The current withdrawal design study will measure the efficacy of droxidopa on symptoms of neurogenic orthostatic hypotension in patients randomized to continued droxidopa treatment versus placebo, following 14 days of double-blind treatment.
Droxidopa [also, known as L-threo-3,4-dihydroxyphenylserine, L-threo-DOPS, or L-DOPS] is the International non-proprietary name (INN) for a synthetic amino acid precursor of norepinephrine (NE), which was originally developed by Sumitomo Pharmaceuticals Co., Limited, Japan. It has been approved for use in Japan since 1989. Droxidopa has been shown to improve symptoms of orthostatic hypotension that result from a variety of conditions including Shy Drager syndrome (Multiple System Atrophy), Pure Autonomic Failure, and Parkinson's disease. There are four stereoisomers of DOPS; however, only the L-threo-enantiomer (droxidopa) is biologically active.

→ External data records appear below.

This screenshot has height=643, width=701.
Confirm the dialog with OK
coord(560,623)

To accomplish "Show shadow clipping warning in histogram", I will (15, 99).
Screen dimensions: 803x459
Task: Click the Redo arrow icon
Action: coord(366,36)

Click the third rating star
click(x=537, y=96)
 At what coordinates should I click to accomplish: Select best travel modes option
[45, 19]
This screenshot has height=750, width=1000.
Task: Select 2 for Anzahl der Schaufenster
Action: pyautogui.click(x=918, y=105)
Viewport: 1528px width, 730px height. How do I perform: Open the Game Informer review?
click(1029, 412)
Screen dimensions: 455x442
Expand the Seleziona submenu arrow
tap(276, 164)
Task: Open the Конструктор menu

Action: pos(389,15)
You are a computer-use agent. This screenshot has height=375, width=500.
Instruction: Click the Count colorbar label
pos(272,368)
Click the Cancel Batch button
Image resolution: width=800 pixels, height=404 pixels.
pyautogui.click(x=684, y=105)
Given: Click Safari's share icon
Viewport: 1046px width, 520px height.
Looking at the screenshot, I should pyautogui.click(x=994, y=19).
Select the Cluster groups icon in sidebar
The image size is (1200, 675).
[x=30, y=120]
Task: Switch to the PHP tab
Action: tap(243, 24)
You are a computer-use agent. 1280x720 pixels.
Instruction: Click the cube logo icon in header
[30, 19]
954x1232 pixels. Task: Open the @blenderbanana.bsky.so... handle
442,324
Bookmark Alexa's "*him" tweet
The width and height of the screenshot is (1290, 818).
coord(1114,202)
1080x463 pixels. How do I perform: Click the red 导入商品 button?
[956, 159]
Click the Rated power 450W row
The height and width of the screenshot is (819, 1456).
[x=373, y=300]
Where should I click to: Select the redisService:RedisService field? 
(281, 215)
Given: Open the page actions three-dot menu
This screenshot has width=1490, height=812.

The exact mechanism of action of droxidopa in the treatment of symptomatic NOH has not been precisely defined; however, its NE replenishing properties with concomitant recovery of decreased noradrenergic activity are considered to be of major importance.
Droxidopa has been marketed in Japan since 1989. Data from clinical studies and post-marketing surveillance programs conducted in Japan show that the most commonly reported adverse drug reactions with droxidopa are increased blood pressure, nausea, and headache. In clinical studies, the prevalence and severity of droxidopa adverse effects appear to be similar to those reported by the placebo control arm.